The patella is pearlescent, our instructor muses. Bone, fat, fascia—all shades of white—but the knee bone of this rat shines like a perfect, tiny pearl.
The taxidermist stretches the skin back over the leg before cutting the joint with a pair of wire cutters. The image is doubled, I watch her ungloved hands metres away, performing delicate work a millisecond ahead of the streaming screen above. So little holds the skin to the creature, she claims, and it is the same with us.
It seems I am a writer obsessed with dead things. That’s how I introduce myself to other un-paired attendees at the skinning demonstration. A fox left lying on the side of the M1 inspired my recently published short story ‘Roadkill Hour’, and my long-suffering manuscript makes multiples of the dead in Saint Petersburg.
If ever there was a place to be comfortable with this fascination, it is in a taxidermy demonstration. The instructor reasons that death unsettles our metropolitan culture. Our food, for example, is chopped, seasoned and packaged until the point it no longer resembles the original. We forget, too, that our bodies are working machines, connections of sinew and muscle like that little rat on the taxidermist’s table.

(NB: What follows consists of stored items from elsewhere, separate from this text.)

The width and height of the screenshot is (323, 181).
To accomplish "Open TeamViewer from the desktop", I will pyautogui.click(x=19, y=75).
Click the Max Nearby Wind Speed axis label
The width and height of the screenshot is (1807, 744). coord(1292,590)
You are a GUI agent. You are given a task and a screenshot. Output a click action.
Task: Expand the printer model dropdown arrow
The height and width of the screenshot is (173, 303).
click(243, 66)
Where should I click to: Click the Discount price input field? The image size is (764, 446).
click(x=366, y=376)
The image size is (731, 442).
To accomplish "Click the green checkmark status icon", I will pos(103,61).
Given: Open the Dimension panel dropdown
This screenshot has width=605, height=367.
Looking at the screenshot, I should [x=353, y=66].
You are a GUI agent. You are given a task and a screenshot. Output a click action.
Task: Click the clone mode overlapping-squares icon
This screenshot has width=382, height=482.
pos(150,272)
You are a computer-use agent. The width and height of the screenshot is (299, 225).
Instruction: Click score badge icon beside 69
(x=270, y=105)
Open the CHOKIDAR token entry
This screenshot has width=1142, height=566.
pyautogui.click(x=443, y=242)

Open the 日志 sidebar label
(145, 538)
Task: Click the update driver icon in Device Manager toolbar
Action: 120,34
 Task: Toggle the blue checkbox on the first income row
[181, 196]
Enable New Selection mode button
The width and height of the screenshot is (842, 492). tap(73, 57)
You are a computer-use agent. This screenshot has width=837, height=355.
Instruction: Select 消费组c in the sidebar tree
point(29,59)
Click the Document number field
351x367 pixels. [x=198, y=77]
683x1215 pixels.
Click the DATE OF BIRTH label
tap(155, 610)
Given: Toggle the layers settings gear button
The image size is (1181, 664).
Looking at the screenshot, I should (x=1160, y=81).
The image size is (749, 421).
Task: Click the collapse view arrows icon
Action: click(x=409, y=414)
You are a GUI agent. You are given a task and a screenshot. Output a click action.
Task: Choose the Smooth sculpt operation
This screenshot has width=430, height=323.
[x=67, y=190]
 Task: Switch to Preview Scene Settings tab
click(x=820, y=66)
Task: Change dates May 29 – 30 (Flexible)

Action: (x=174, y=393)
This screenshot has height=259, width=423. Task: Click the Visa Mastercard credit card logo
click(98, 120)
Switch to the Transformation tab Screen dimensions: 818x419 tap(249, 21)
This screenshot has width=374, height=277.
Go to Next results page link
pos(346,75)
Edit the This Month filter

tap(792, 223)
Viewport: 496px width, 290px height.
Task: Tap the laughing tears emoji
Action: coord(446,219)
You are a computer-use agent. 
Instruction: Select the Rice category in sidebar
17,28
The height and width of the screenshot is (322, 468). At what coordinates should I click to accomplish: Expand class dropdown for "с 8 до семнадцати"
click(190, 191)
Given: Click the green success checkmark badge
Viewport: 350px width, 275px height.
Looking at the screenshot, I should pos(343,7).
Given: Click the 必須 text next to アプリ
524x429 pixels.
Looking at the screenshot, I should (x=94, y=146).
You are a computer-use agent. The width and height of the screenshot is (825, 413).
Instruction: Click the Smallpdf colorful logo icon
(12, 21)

I picked up Olga Tokarczuk’s Flights because of my particularities. The blurb described a character writing letters to his severed limb, and a Russian sect fleeing the devil. In Flights, Tokarczuk accomplishes literary miracles that defy my definition of storytelling. The author iconically termed the Man Booker International Prize-winning Flights a ‘constellation novel’. Rather than a collection of connected stories, the book is a kaleidoscope, twisting premise, character and philosophy into new configurations. Perhaps it resembles more the kunstkammer or cabinet of curiosity.
Tokarczuk is my first encounter with contemporary Polish writing, though she is a highly recognised and awarded author across Poland and Europe. I cannot deny a lingering homesickness for the Eastern-European sensibility of Flights. Small details evoke elements of Belarus, which shares some 400km of border with Poland.
Close to the beginning of the book, an unnamed narrator describes the spectacle of yearly drownings in the local river. A beautiful diagram follows, one of several unexplained maps, presented without context. Their seeming incongruity matches their sense of purpose, the very essence of Flights. The river map shows comparisons of large bodies of water, arranged side by side. They string down like rhizomes, or the tentacles of blue bottles. I am left wondering how many paid the ‘steep price’ in these rivers.
While the river Neva is absent in the diagram, Tokarczuk evokes other elements of Saint Petersburg, the city haunting me, like the Kunstkamera. Peter the Great planned for this museum, the first in Russia, to house his collection of curiosities. The Kunstkamera is a striking building, a white and aqua Rococo-style construction. I admired it every year I visited Saint Petersburg but stepped inside for the first time in 2014. Anyone who claims that the antiquated ethnographic dioramas are the draw of this place is a liar. Peter’s own precious collection of so-called ‘monsters’ is what attracts us shameful visitors. Lonely infants floating in jars. A two-headed calf. The preserved skeleton of his manservant.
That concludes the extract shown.